This shows SQL queries being executed, rows fetched, reflection steps, and normalize/load progress.

Run the pipeline

uv run python <source>_pipeline.py

Common exceptions and what they mean

Exception	Cause
`ConfigFieldMissingException`	A credentials field is missing or misnamed in `secrets.toml` — check the section name and field names exactly
`OperationalError` / `Can't connect`	Wrong host, port, or credentials; DB not reachable from this network
`ModuleNotFoundError: No module named 'sqlalchemy'`	Run `uv add "dlt[hub,sql_database]"`
`ModuleNotFoundError: No module named 'pymysql'`	Install the dialect driver, e.g. `uv add pymysql`
`MissingDependencyException: numpy required`	The pyarrow backend also needs numpy: `uv add numpy`
`NoSuchTableError`	Table name or schema is wrong — check spelling and schema parameter
`PipelineStepFailed` at extract	Check the full traceback; usually a connection or reflection error

Pipeline loads 0 rows

Check that the table name matches exactly (case-sensitive on some databases)

§ **Direction 1**
According to the pipeline troubleshooting text, what does the pyarrow backend also need when `MissingDependencyException: numpy required` appears?
§ **Direction 2**
Please continue the pipeline troubleshooting text after its last line.
The data after this has no role in any of this.

§ **Data excerpt**
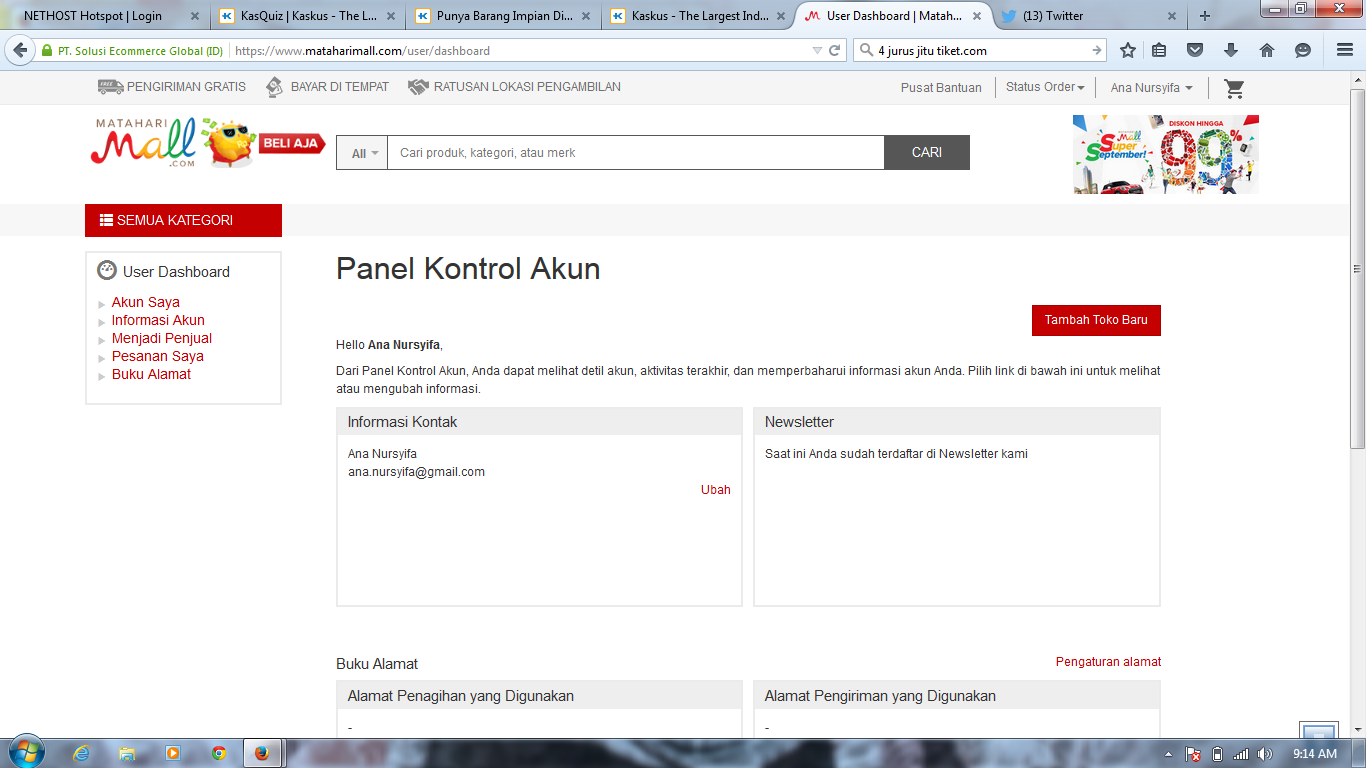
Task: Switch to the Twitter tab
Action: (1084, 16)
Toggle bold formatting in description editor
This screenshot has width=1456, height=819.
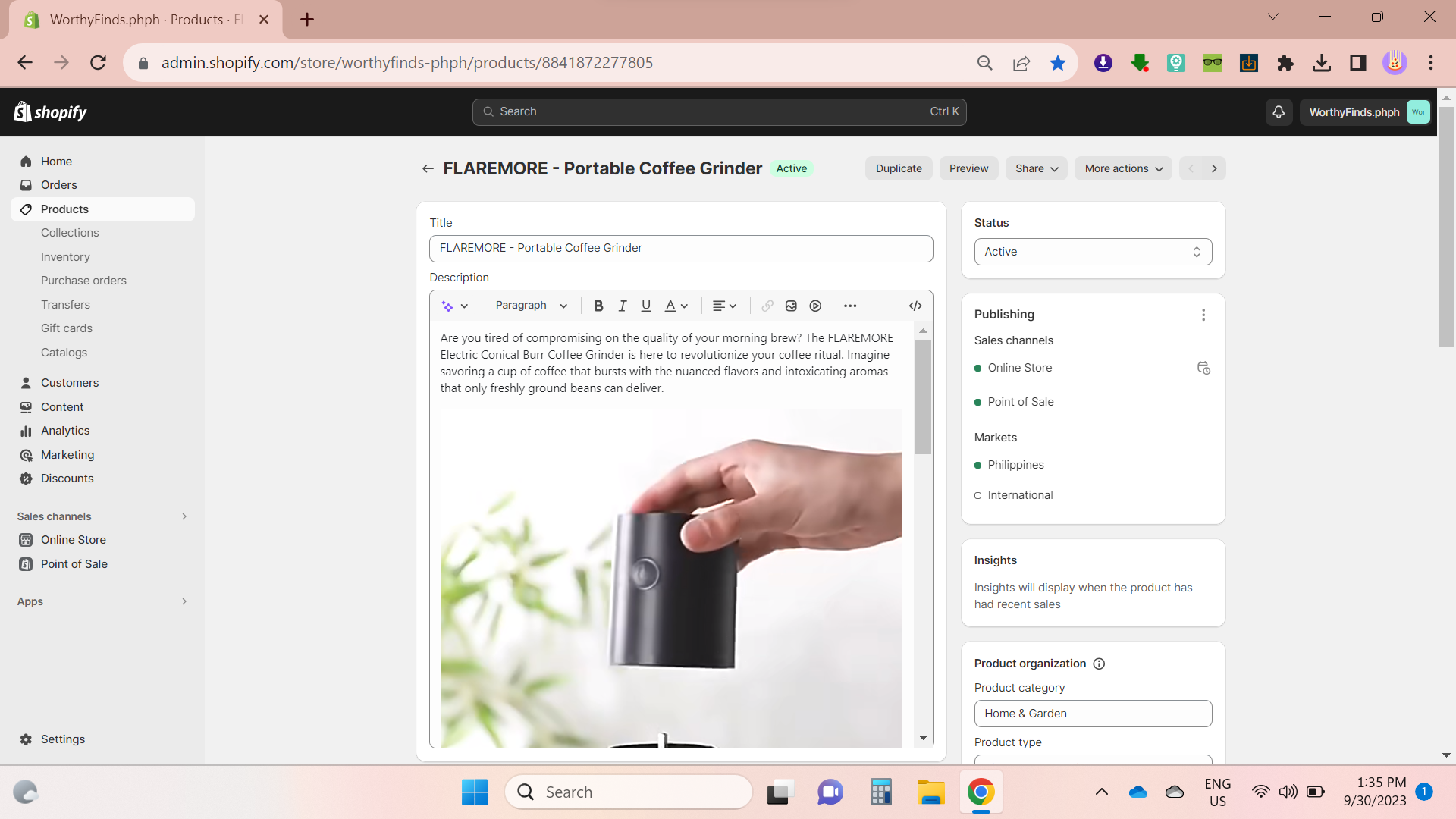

§ **Exercise answer 1**
It also needs numpy, which is installed with `uv add numpy`.

§ **Exercise answer 2**
If using schema=, verify the schema name is correct
Run DESCRIBE <table> or SELECT COUNT(*) FROM <table> directly against the DB to confirm data exists

Pipeline appears stuck / runs too long

Large tables with no add_limit() can take a long time — check progress="log" output to confirm rows are flowing. If truly stuck:

The DB may be throttling or has a slow full-scan — add a WHERE clause via query_adapter_callback
Try chunk_size=100 to reduce memory pressure and confirm rows are trickling through

To isolate which table is slow in a multi-table pipeline, load one table at a time:

source = sql_database(table_names=["orders", "users"])
pipeline.run(source.with_resources("orders").add_limit(1))

Check that table_names is set on the source, not filtered via .with_resources().

sql_database() without table_names reflects the entire schema before filtering — slow on large databases. Always pass the tables you need upfront:

# good — reflects only these two tables
source = sql_database(table_names=["family", "clan"])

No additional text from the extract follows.